Aravind Srinivas shared his thoughts on the most important skill needed to be a CEO, Perplexity's products, his approach to business and meeting with investors. (Bloomberg / File Photo )

Artificial intelligence startup Perplexity's co-founder, president, and CEO Aravind Srinivas believes that it takes one key skill to be chief of a company — “make peace with problems existing” i.e. the ability to accept imperfection.

Speaking at at a recent Dean’s Speaker Series talk at UC Berkeley Haas, Srinivas shared his thoughts on the most important skill needed to be a CEO, Perplexity's products, his approach to the business and towards investors.

For example, for the AI company's funding rounds, the startup founder says he eschews presentations for direct Q&A sessions. He also shared that Perplexity thrives by releasing products that are 80 per cent perfect and then improving by adapting to the markets needs.

Perplexity's Aravind Srinivas on being a CEO…

Srinivas emphasised that learning to accept imperfection was a key learning in his journey with Perplexity. “I used to think every problem just needed to be fixed instantly. As the company has scaled, I have learned to make peace with some problems just existing. That is the number one skill you need as a CEO or a founder,” he stated.

The line of thinking also extends to his company, where Perplexity strives to release products that are 80 per cent perfect, which can then be improved by quickly adapting to the developing AI market, he added.

Srinivas also believes that in a fast paced industry such as AI, “There’s really nothing to lose from taking risks.”

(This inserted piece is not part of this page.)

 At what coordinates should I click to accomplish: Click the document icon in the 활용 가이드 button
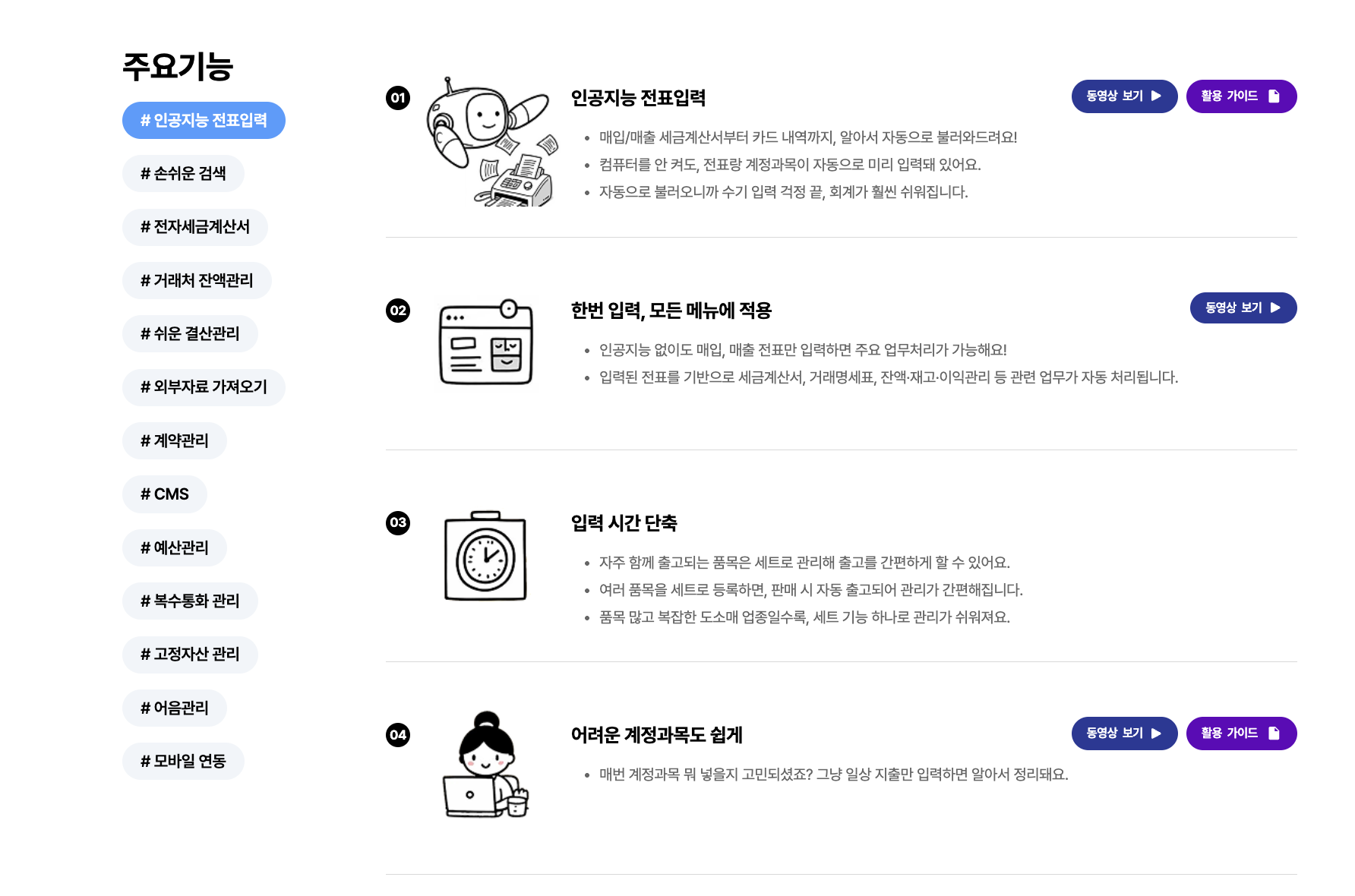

Watch: Aravind Srinivas at UC Berkeley Haas

No pitch deck, Aravind Srinivas takes direct approach to investors

For meetings at Perplexity, Srinivas says he eschews presentations and decks for question-answer sessions. And the same approach carries with investors.

“I’ve never done a pitch deck for any of the other Perplexity funding rounds. I just write a memo, and I tell them, ‘You can do a Q&A and ask whatever you want. I’ll spend two hours with you, ask me all the questions you have, and we’re just going to pull the metrics for whatever you have and show you right there. And anything else that is internal, not internal data, you can ask Perplexity. It already knows everything.’…I’m not exaggerating,” he told the audience.

On being a “boss” and driving change as an entrepreneur

Srinivas said he started his own venture as he is “unemployable”. He joked during the talk, “Some people are unemployable. They just don’t listen to what the boss tells them to do. I’m one of them.”

He however added that he still has a “boss” now — the customers. “Now, Perplexity’s customers are the boss. Every day I wake up, my phone has hundreds of these (messages) because I see across all these different social platforms, and that’s how I know, every day, there’s some work to do,” he added.

The founder also believes that true entreprenuership drives change. “I’ve always looked up to entrepreneurs. Driving change the way you think should be done can only be truly done as an entrepreneur,” he added.